▶ REQUIRED WORK:
Pick out every line below that contains the word "Click", and copy each one in full.

▶ PROVIDED DATA:
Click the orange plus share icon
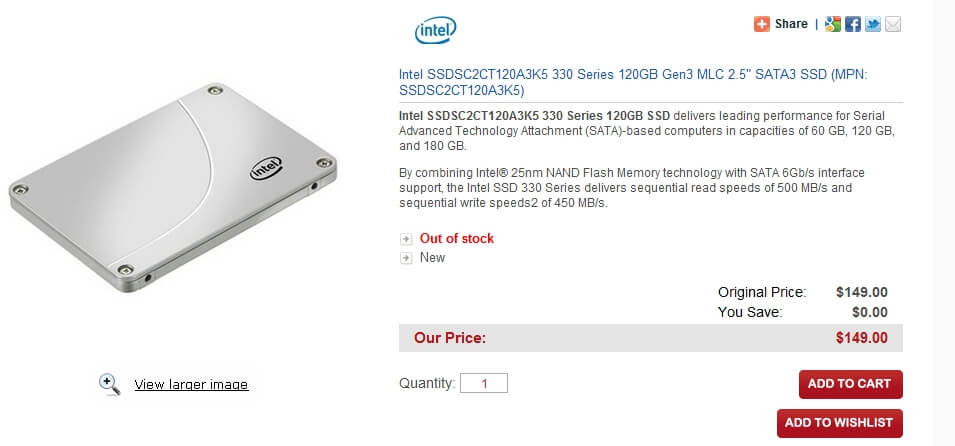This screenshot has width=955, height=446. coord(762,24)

==

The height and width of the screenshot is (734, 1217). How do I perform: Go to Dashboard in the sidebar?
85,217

* * *

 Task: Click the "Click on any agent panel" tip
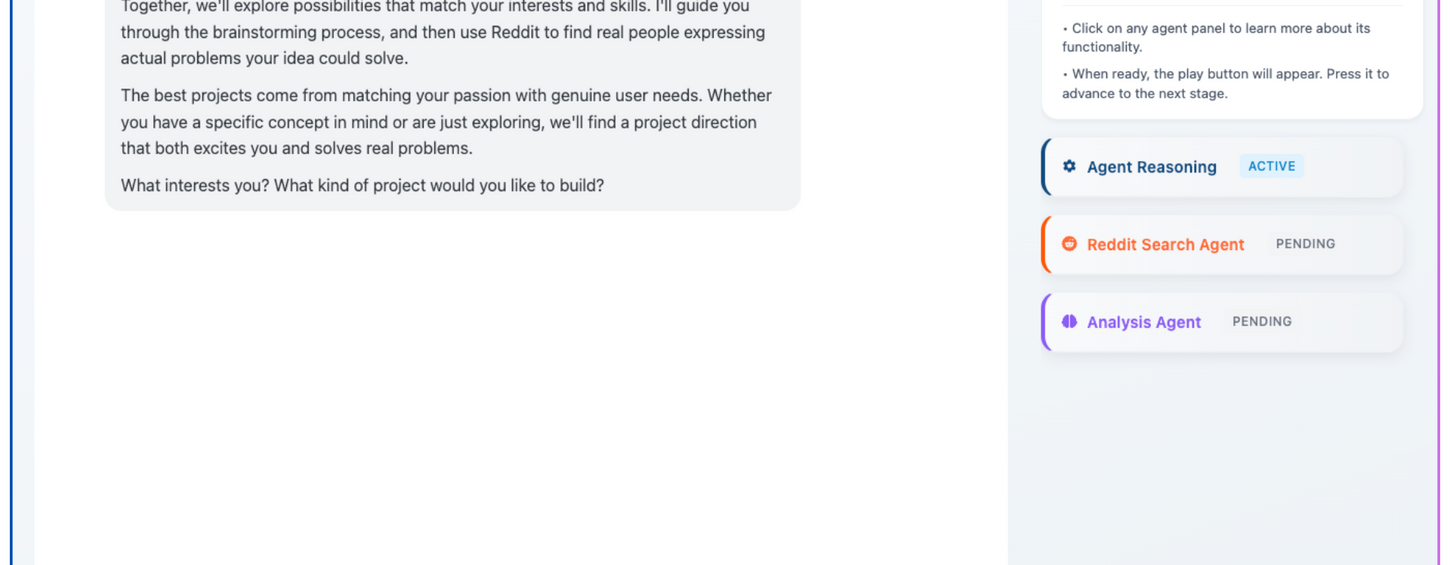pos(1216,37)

▶ THE RESULT:
Click the orange plus share icon
 Task: Click the "Click on any agent panel" tip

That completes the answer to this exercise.